Birth history: Jonathan was born at 39 weeks’ gestation. His birth weight was 3200 g. There were no complications during the labor or delivery. The mother had no infections, falls, or known exposures to environmental hazards. She did not drink alcohol, take prescription medication (other than prenatal vitamins), use tobacco products, or use illicit drugs. The immediate neonatal period was unremarkable. Jonathan was discharged at 2 days of age to home with his mother.
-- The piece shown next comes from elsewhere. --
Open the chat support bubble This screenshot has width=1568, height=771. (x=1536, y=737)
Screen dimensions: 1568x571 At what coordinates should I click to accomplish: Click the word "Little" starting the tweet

The social history reveals that Jonathan was born to a 23‐year‐old single mother. His father is involved but does not reside in the household. Jonathan lives in an apartment with his mother and 19‐year‐old cousin. The maternal grandmother (MGM) lives in the neighborhood and is able to help Jonathan’s mother with child care. The family receives assistance from governmental subsidies such as the Women, Infants, and Children supplemental nutrition program (WIC), Temporary Assistance for Needy Families (TANF), and Medicaid. Educationally, both Jonathan’s mother and father have high school diplomas. She works at a fast‐food restaurant. Jonathan’s father works as a construction worker. The family has no pets. There are no smokers in the home.
Diet: Jonathan eats a balanced diet of table foods. He still breastfeeds but is transitioning to whole milk. He takes a daily multivitamin.
Elimination: 4–6 wet diapers daily with 1 bowel movement.
Sleep: Takes one 2‐hour nap daily and sleeps 12 hours at night.
Family medical history: PGF (age 54): healthy; PGM (age 53): diabetes mellitus; MGF (age 46): high blood pressure; MGM (age 44): asthma; mother (age 23): asthma; father (age 32): healthy.
Medications: Currently taking no prescription, herbal, or over‐the‐counter medications.
Immunizations: Up to date.
Allergies: No known allergies to food, medications, or environment.
OBJECTIVE
Vital signs: Weight: 10 kg; length: 84 cm; temperature: 37°C (axillary).
General: Alert; well nourished; well hydrated; interactive.
Skin: Clear with no lesions noted; no cyanosis of lips, nails, or skin; no diaphoresis noted; good skin turgor.